We are only interested in the 50 states + DC, so we drop Puerto Rico:


In [6]:
statedata = statedata.drop([censusdata.censusgeo([('state', '72')])])

Finally, we reorder the variables and run simple descriptives:


In [7]:
statedata = statedata.reindex(columns=['percent_democratic_pres_2016', 'population_size', 'median_HH_income', 'percent_below_125_poverty', 'gini_index', 'percent_nonhisp_white', 'percent_nonhisp_black', 'percent_hispanic'])
statedata.describe()


Out[7]:
percent_democratic_pres_2016 population_size median_HH_income percent_below_125_poverty gini_index percent_nonhisp_white percent_nonhisp_black percent_hispanic
count 51.00 51.00 51.00 51.00 51.00 51.00 51.00 51.00
mean 45.05 62.06 54.64 19.44 46.22 69.53 10.91 11.20
std 12.41 70.53 9.16 3.94 2.14 16.12 10.77 10.06
min 22.50 5.80 39.66 11.84 41.81 22.89 0.44 1.37
25% 36.10 17.34 47.55 16.25 44.81 58.43 3.17 4.72
50% 46.70 43.97 53.00 20.08 46.26 73.60 7.12 8.84
75% 52.55 68.46 60.68 22.45 47.59 81.23 14.92 12.88
max 92.80 384.21 74.55 28.96 53.17 93.88 47.98 47.36

Then we examine bivariate correlations prior to running a linear regression model:


In [8]:
statedata.corr()


Out[8]:
percent_democratic_pres_2016 population_size median_HH_income percent_below_125_poverty gini_index percent_nonhisp_white percent_nonhisp_black percent_hispanic
percent_democratic_pres_2016 1.00 0.24 0.57 -0.21 0.47 -0.53 0.34 0.26
population_size 0.24 1.00 0.03 0.18 0.43 -0.40 0.11 0.53
median_HH_income 0.57 0.03 1.00 -0.81 -0.09 -0.27 -0.06 0.11
percent_below_125_poverty -0.21 0.18 -0.81 1.00 0.48 -0.23 0.39 0.19
gini_index 0.47 0.43 -0.09 0.48 1.00 -0.45 0.61 0.28
percent_nonhisp_white -0.53 -0.40 -0.27 -0.23 -0.45 1.00 -0.46 -0.63
percent_nonhisp_black 0.34 0.11 -0.06 0.39 0.61 -0.46 1.00 -0.13
percent_hispanic 0.26 0.53 0.11 0.19 0.28 -0.63 -0.13 1.00

In [9]:
result = sm.ols(formula=("percent_democratic_pres_2016 ~ population_size + median_HH_income"
                         "+ percent_nonhisp_black + percent_hispanic"), data=statedata).fit()
result.summary()


Out[9]:
OLS Regression Results
Dep. Variable: percent_democratic_pres_2016 R-squared: 0.532
Model: OLS Adj. R-squared: 0.492
Method: Least Squares F-statistic: 13.08
Date: Sat, 15 Sep 2018 Prob (F-statistic): 3.42e-07
Time: 18:48:26 Log-Likelihood: -180.94
No. Observations: 51 AIC: 371.9
Df Residuals: 46 BIC: 381.5
Df Model: 4
Covariance Type: nonrobust
coef std err t P>|t| [0.025 0.975]
Intercept -5.7076 7.801 -0.732 0.468 -21.409 9.994
population_size 0.0121 0.021 0.563 0.576 -0.031 0.055
median_HH_income 0.7715 0.138 5.603 0.000 0.494 1.049
percent_nonhisp_black 0.4551 0.120 3.790 0.000 0.213 0.697
percent_hispanic 0.2578 0.151 1.704 0.095 -0.047 0.562
Omnibus: 2.104 Durbin-Watson: 2.420
Prob(Omnibus): 0.349 Jarque-Bera (JB): 1.237
Skew: 0.208 Prob(JB): 0.539
Kurtosis: 3.640 Cond. No. 647.


Warnings:
[1] Standard Errors assume that the covariance matrix of the errors is correctly specified.
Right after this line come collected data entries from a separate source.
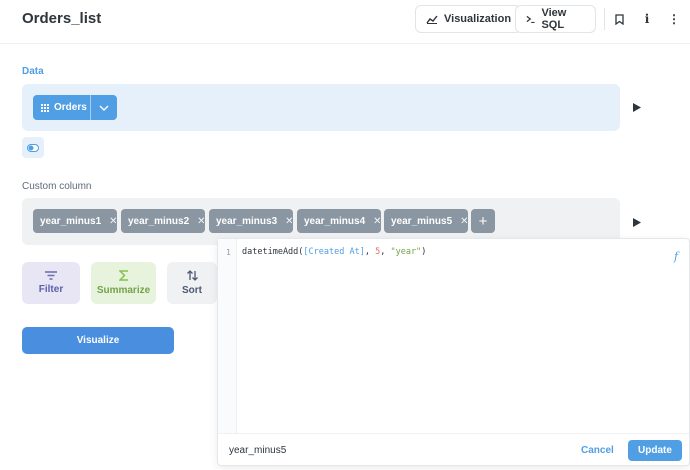 This screenshot has width=690, height=470. What do you see at coordinates (247, 221) in the screenshot?
I see `custom-column-pill-label: year_minus3` at bounding box center [247, 221].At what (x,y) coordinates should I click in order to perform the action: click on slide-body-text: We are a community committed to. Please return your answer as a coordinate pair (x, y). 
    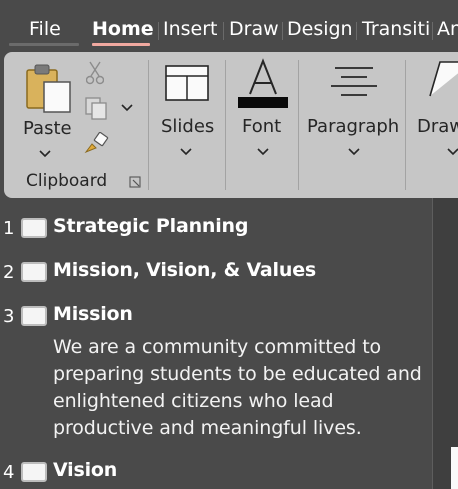
    Looking at the image, I should click on (217, 347).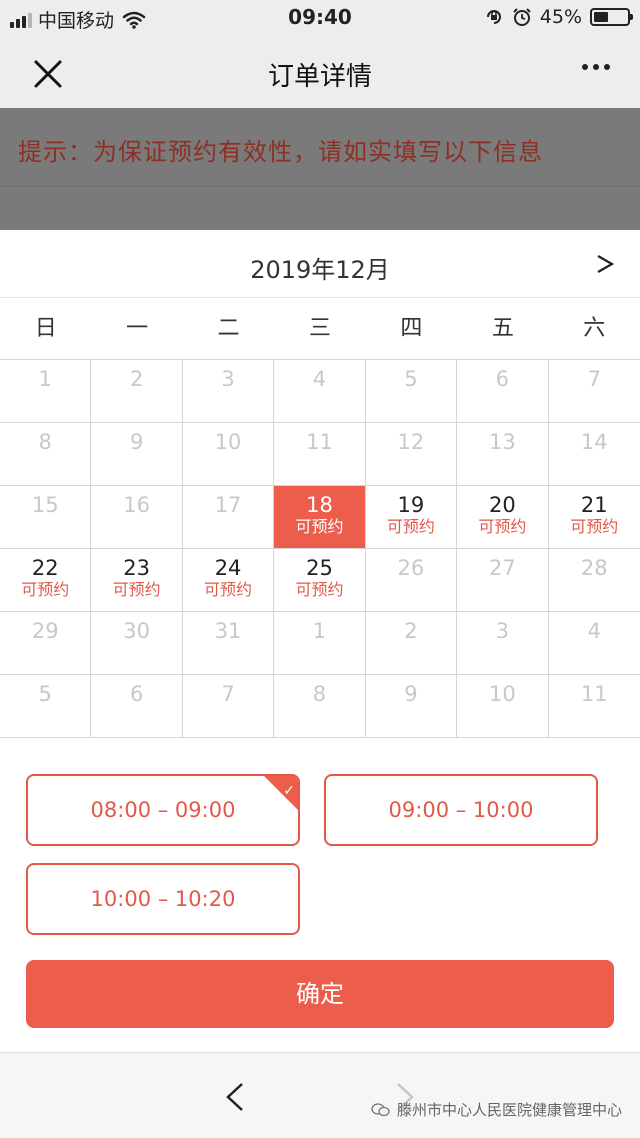  I want to click on calendar-day-available: 23 可预约, so click(137, 580).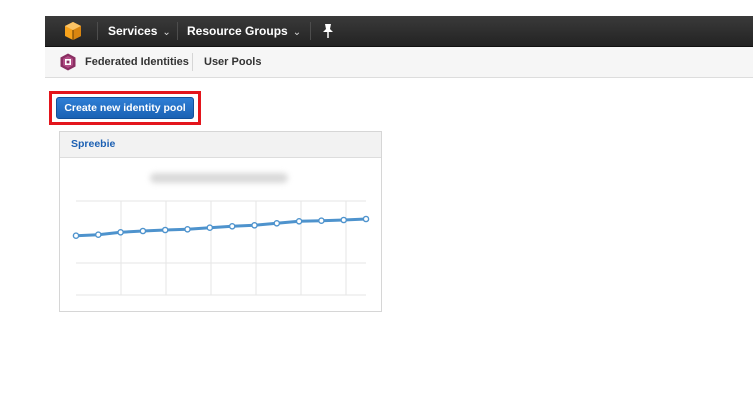  I want to click on tab-user-pools: User Pools, so click(232, 62).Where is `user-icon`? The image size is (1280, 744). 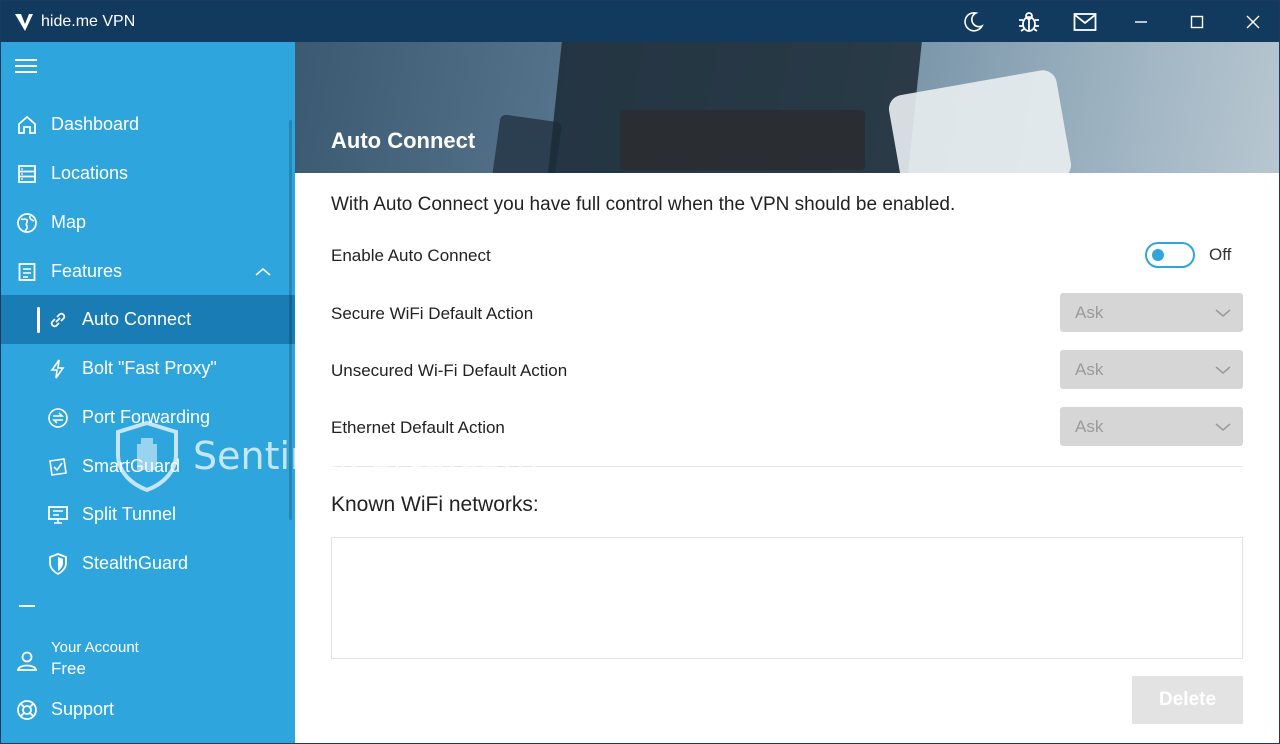
user-icon is located at coordinates (27, 664).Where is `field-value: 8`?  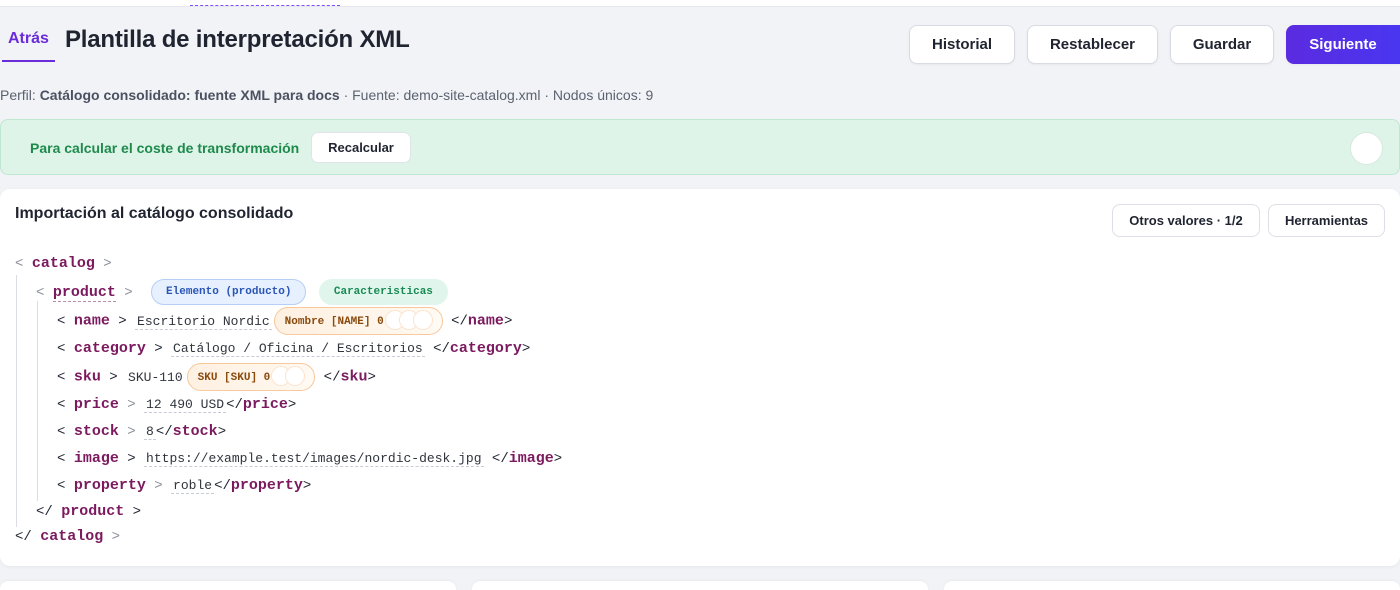
field-value: 8 is located at coordinates (150, 432).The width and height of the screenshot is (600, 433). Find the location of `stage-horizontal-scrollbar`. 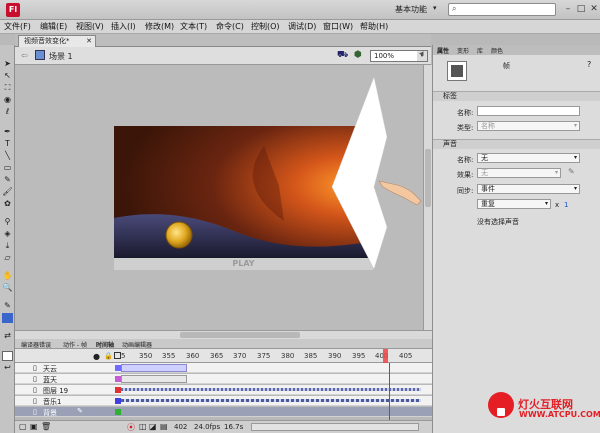

stage-horizontal-scrollbar is located at coordinates (224, 334).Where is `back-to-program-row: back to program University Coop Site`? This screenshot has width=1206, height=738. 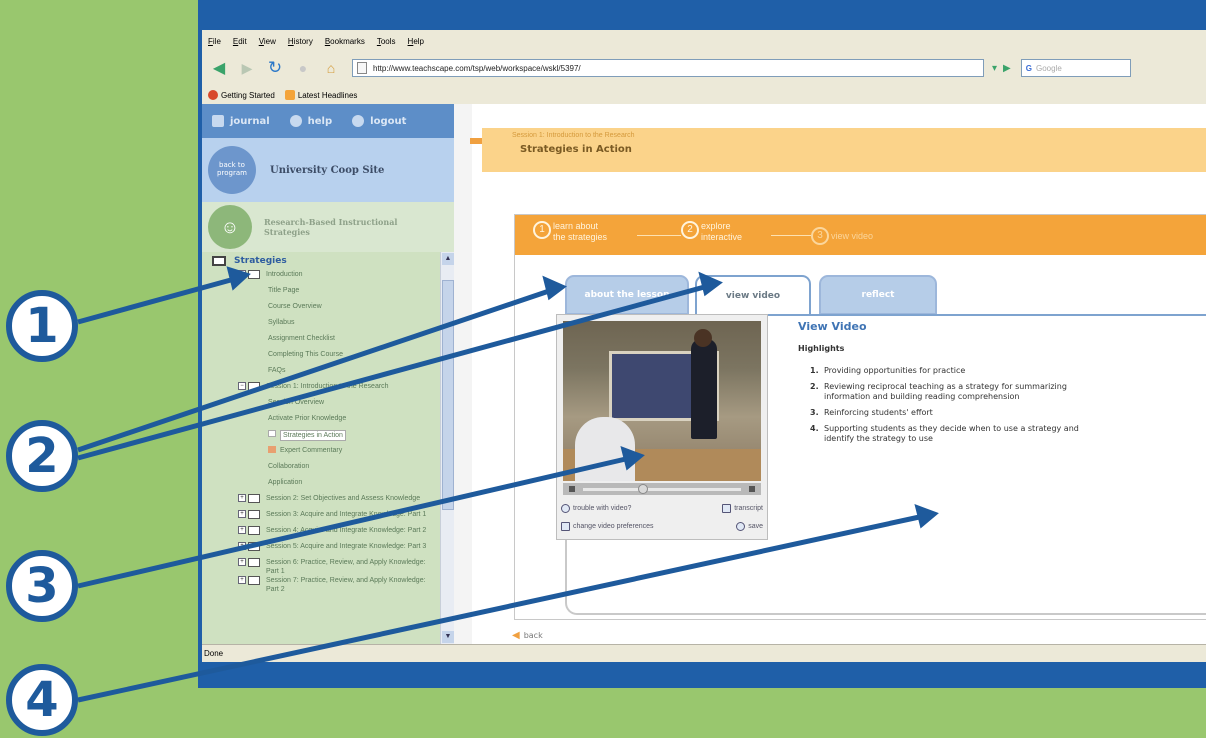
back-to-program-row: back to program University Coop Site is located at coordinates (328, 170).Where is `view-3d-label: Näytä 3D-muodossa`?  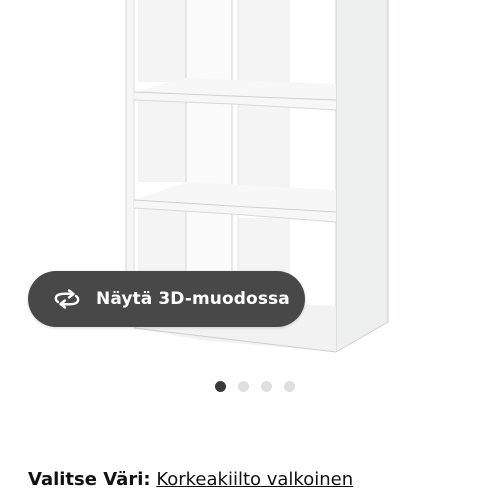 view-3d-label: Näytä 3D-muodossa is located at coordinates (193, 299).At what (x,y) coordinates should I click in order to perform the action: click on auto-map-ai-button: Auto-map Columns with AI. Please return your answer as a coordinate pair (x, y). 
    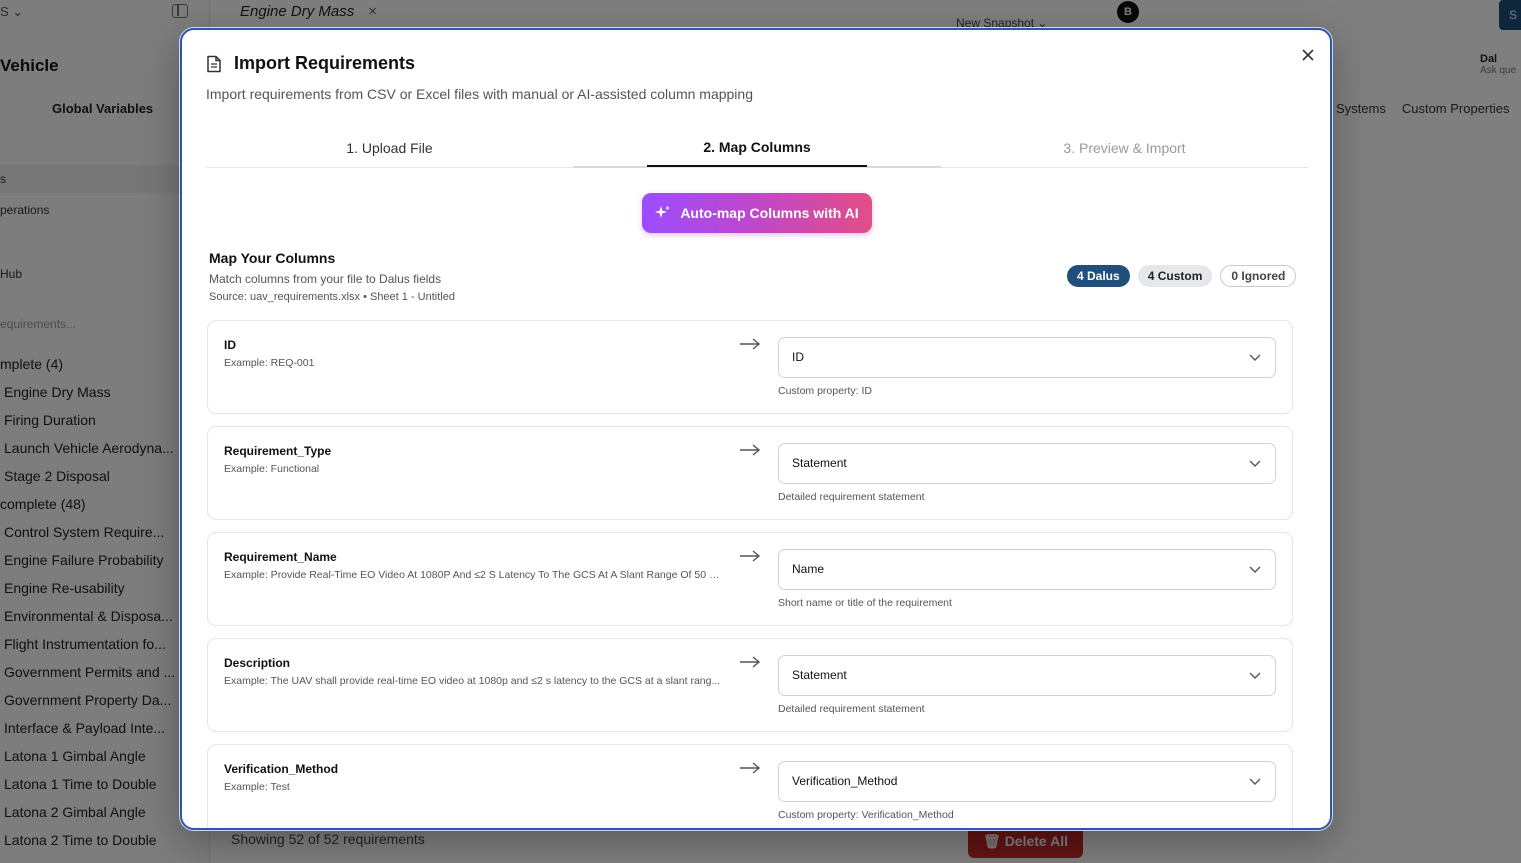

In this simple model, the percentage voting Democratic is not significantly associated with population size or % Hispanic, at the p<.05 level. It is significantly associated with median household income and the % non-Hispanic black. Every $1,000 increase in median household income is associated with an increase of just under 1 percentage point in the Democratic vote. Every one percentage point increase in the % non-Hispanic black is associated with about a half a percentage point increase in the Democratic vote. Of course,

  1. The outcome variable is not continuous, due to its bounded range, and this model does not account for this (it is essentially a linear probability model);
  2. The choice of covariates is simplistic and just designed to demonstrate fitting a model;
  3. We might consider robust standard errors for this model.